Он глянул на Хуц-Ги-Сати.
— Это большое дело мы планировали давно. Мы хотим показать этим нелюдям из транснациональных корпораций, что честные люди, которым эта земля принадлежит по праву, представляют собой настоящую силу! Что у них есть законные требования, к которым лучше прислушаться, пока не стало слишком поздно для них!
Это была достойная цель. В этом был смысл.
— Брат Волчий Клык, расскажи ещё раз, свою часть плана. Давайте, пройдём по всем этапам. Ты слушай и запоминай, — обратился Керук к Хуц-Ги-Сати, — если будут вопросы, или решишь что предложить, не молчи. Острый молодой ум способен на многое!
Они молодцы. Настоящие борцы, бойцы за будущее своей расы, думал Хуц-Ги-Сати, пока ехал обратно. Он не стал ждать рассвета, дремать, слишком много всего роилось в голове, а дорога его всегда успокаивала и помогала упорядочить мысли, разложить по полочкам.
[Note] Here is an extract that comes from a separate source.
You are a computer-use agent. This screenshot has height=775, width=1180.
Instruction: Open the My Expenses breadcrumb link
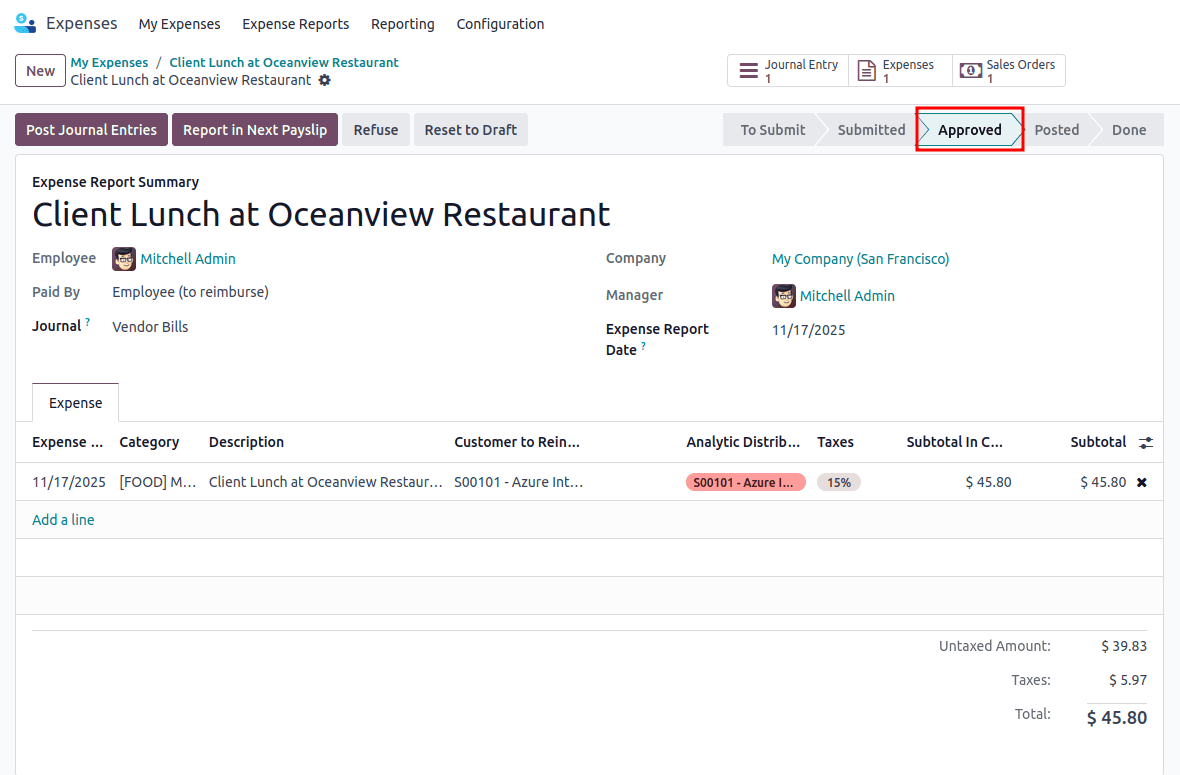click(x=108, y=61)
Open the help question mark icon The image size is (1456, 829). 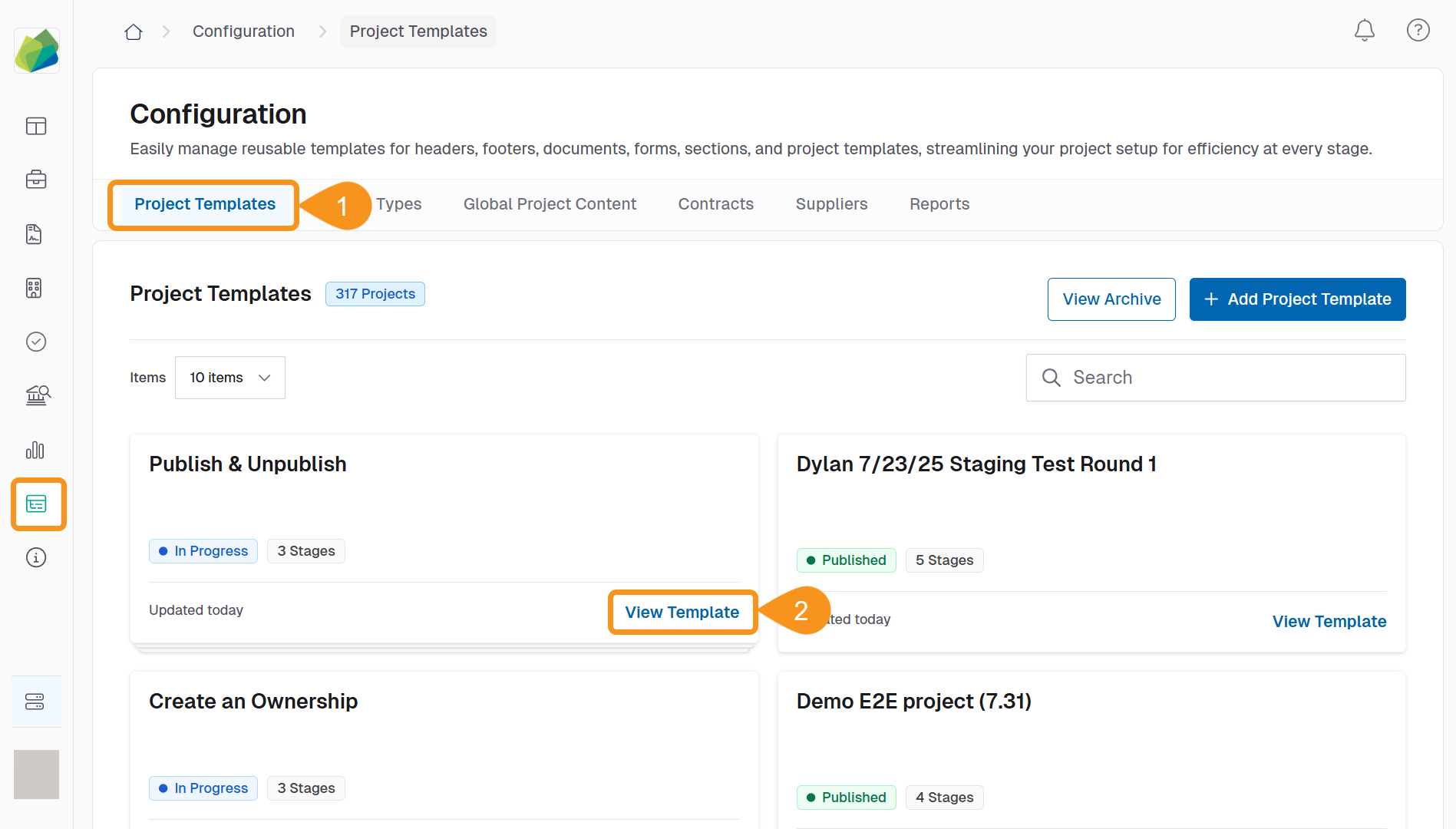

Да, здесь можно было по-настоящему бороться, сама судьба привела меня сюда, с решимостью думал он, Там, в этом морочном мире ненастоящей Аляски это объединение свободных людей было просто невозможно. Он вспомнил, как костерили мужики губернатора Аляски за размытую дорогу у какой-то деревушки, мэра городка за то что муниципальные автобусы «на ладан дышат, а он, вон, новый РусоБалт своей полюбовнице купил». Но всё это было как-то беззлобно, обыденно, их будто бы всё устраивало. Все эти выкрутасы власти и идиотский трёп депутатов в Думе они воспринимали, как явления природы. Разве что, вздыхали, да махали рукой, «вот, ежели до Государя Императора дойдёт, тут головы-то и полетят! Как тогда, при батюшке-то евойном, в 37-м!».
Врач, правда, к тебе сразу пришёл, стоило позвать, да и за отопление в кабине у тебя из заработка не вычитают, прорезался ехидный голосок, но Хуц-Ги-Сати его тут же задавил.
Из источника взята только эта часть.